That’s right. When you select a scaling for scaled fixed-point, you’d better get it right. If a data element comes in that’s outside your expected range, BAAADDD things can happen. I’ve often wondered that so many life-critical applications (e.g., ICBM’s and fighter planes) are controlled by software so sensitive to scaling errors.

“Floating point’s benefit over fixed point is that it has a movable radix (i.e. decimal point), not that it is ‘inherently continuous’, or has more innate accuracy. ”

Oh, please. Are we going to go there again? Granted, floating point numbers may be an imperfect solution to the representation of an inherently continuous measurment in a digital computer, but they’re still less imperfect than any other. Unless of course you’re recommending going back to analog computers or bizarre variable-length integers in rational fractions.

“Matter of fact, given a set range and an equal number of bits, fixed point representation is able to be MORE accurate (and thus more ‘continuous’) than floating point since none of its bits are spent on specifying the exponent and all are spent quantitizing the value in question.”

That’s true, but only in this sense: A 32-bit integer has more resolution than a 32-bit floating point number, _IFF_ the number you’re working with has a very narrow dynamic range (say, at most, factor of 2). But these days FPUs tend to have FP representations using as many as 80 bits, so the FP number is likely to have much better resolution.

But there’s a much more important point: When designing software to represent real-world numbers, you have to consider the dynamic range of the number, and allocate enough bits for the worst case. This means that, under most conditions where the values are well away from the dynamic limits, you’re bound to have several high-order bits that are all zeroes. Let that happen more than a few times, for every intermediate result in a long series of calculations, and your resolution goes out the window.

We haven’t talked yet about numbers that are being accumulated, as in numerical integrations. This includes the state variables of _ANY_ digital filter in the system.

As the system runs and the filter is operating, its state variable is going to get larger and larger. So bits have to be allocated for that.

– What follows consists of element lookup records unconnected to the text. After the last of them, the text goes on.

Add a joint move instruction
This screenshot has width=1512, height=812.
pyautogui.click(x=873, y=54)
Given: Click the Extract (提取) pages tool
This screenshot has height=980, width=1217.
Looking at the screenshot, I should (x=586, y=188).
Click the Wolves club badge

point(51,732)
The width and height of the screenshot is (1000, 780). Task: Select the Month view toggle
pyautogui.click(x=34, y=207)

Naturally, such problems can be overcome with judicious programming. In the case of the digital filter, for example, you can periodically normalize to get the state variable back in range.

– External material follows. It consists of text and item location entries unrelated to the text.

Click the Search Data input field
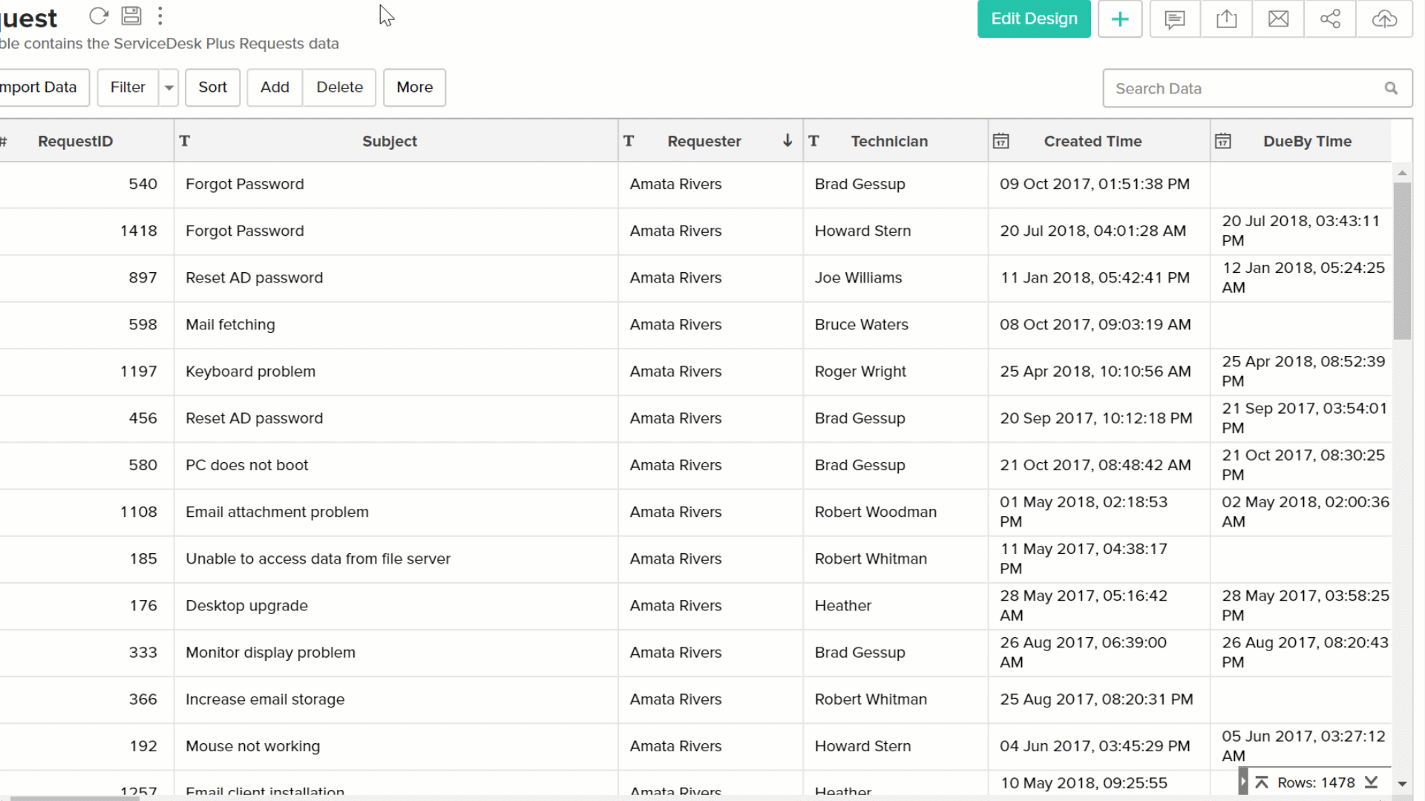The image size is (1425, 801). [1243, 88]
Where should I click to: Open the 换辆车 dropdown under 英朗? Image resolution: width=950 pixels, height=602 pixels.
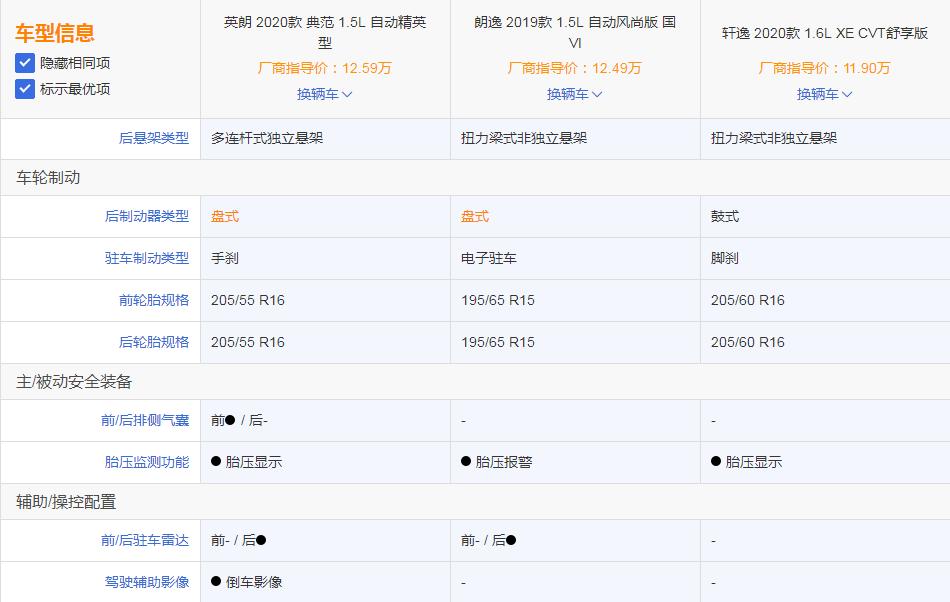(x=324, y=94)
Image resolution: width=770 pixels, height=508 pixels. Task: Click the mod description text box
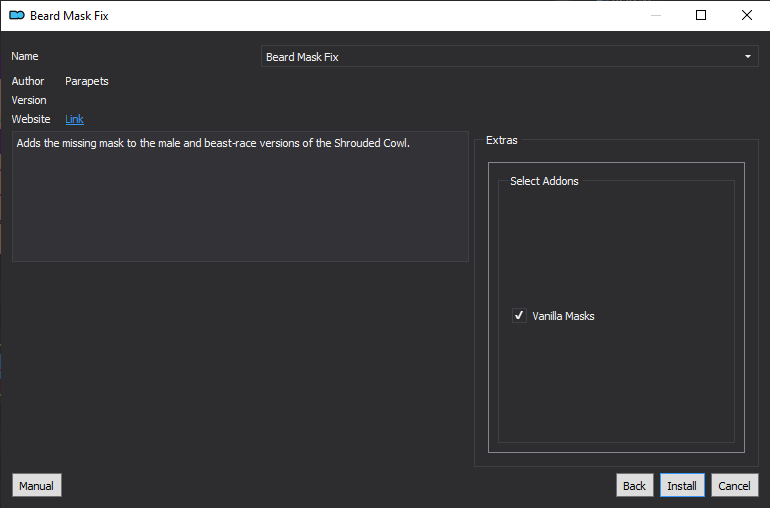[240, 196]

Which means that you’ve just converted an integer computation into a floating point one. Floating point is characterized by a variable exponent, which is exactly the same result you get with normalized fixed point.

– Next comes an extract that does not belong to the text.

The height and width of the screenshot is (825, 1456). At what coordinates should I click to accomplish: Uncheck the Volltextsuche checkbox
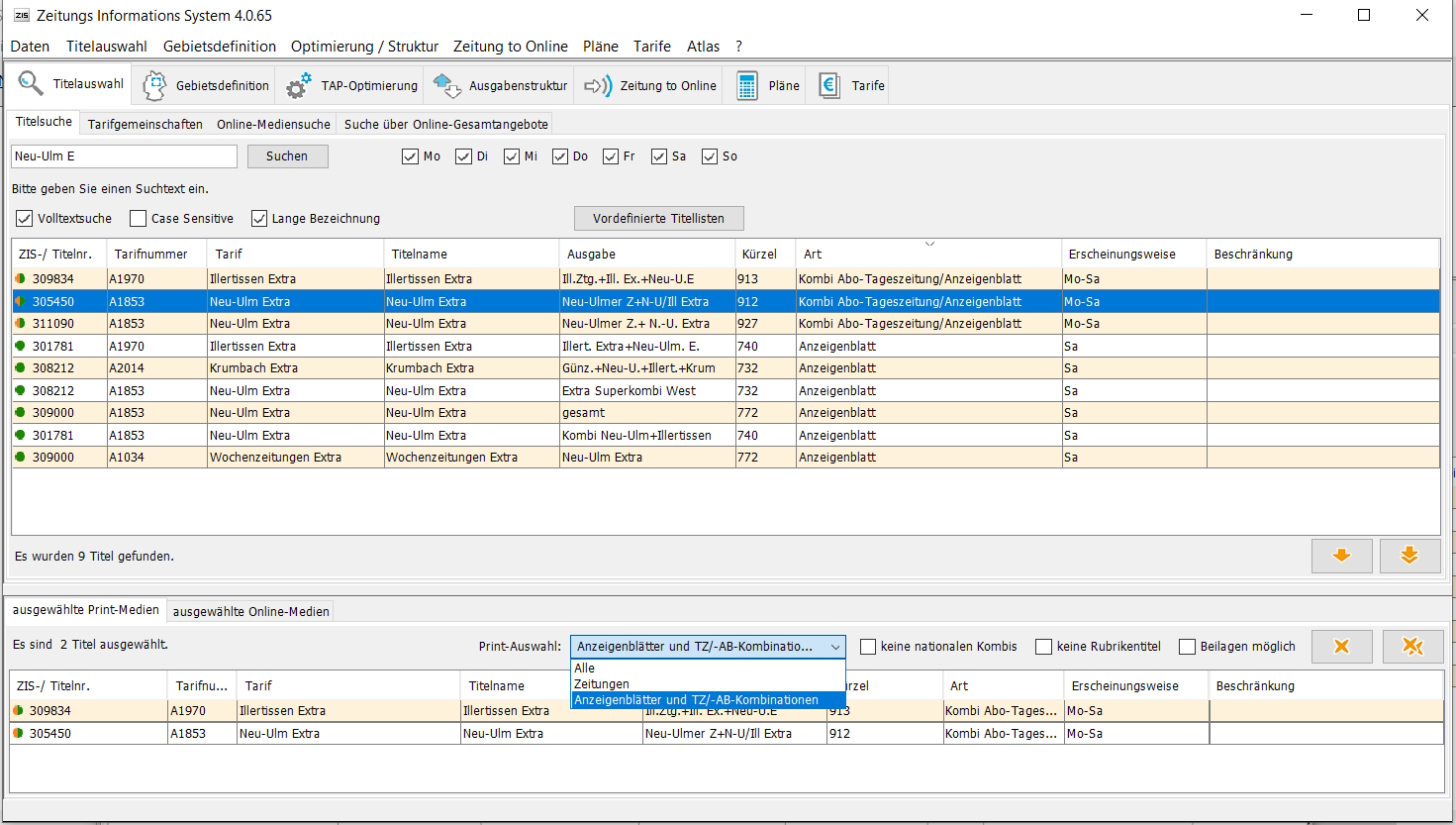click(x=25, y=219)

much more to the point is that issue of dynamic range. When choosing a representation for a number, you have to look at the largest range it’s likely to have, and allow enou

But if it has wider dynamic range, you must allocate bits to hold it — bits that may often be zero.

If we assume the same word length, then with fixed point you get precision and floating point you get dynamic range. This creates tradeoffs.

One of the practical benefits of floating point processors is that they generally are all good fixed point processors at the same time. The converse is not true since floating point emulation is generally horrible from a instruction point of view.

I would never claim that floating point operations are intrinsically better or more reliable than fixed point. I think that half the signal processing algorithms I have written for SHARC are fixed point implementations.

I am not implying that fixed point is better either. It just depends….

When you are trading off fixed versus floating point operations, you also need to consider implementation of your algorithm.

For example, lets say you are implementing IIR filters using biquads. Fixed point implementations are very well served by direct form 1 using either 1st order error correction or double precision. This takes advantage of the typical double wide accumulator found in most MACs. A floating point implementation does not benefit in the same way. It is better implemented in direct form 2 or direct form 2 transpose..

If you have sufficient dynamic range, scaling, etc it may not matter how you implement your algorithm. If you have low frequency poles near the unit circle, you may be in trouble.

I absolutely agree with Jack that scaling is a big deal. This is maybe the biggest advantage to floating point systems. It tends to take care of scaling issues naturally.

Obviously good design considers these kind of things early. Perhaps too many people pick the processor and code before they think.

This discussion started in part because to some extent, the rules have changed. For a large number of applications, floating point devices are now very cost effective. This makes it much easier to consider technical tradeoffs without automatically deciding that a floating point implementation would be too expensive.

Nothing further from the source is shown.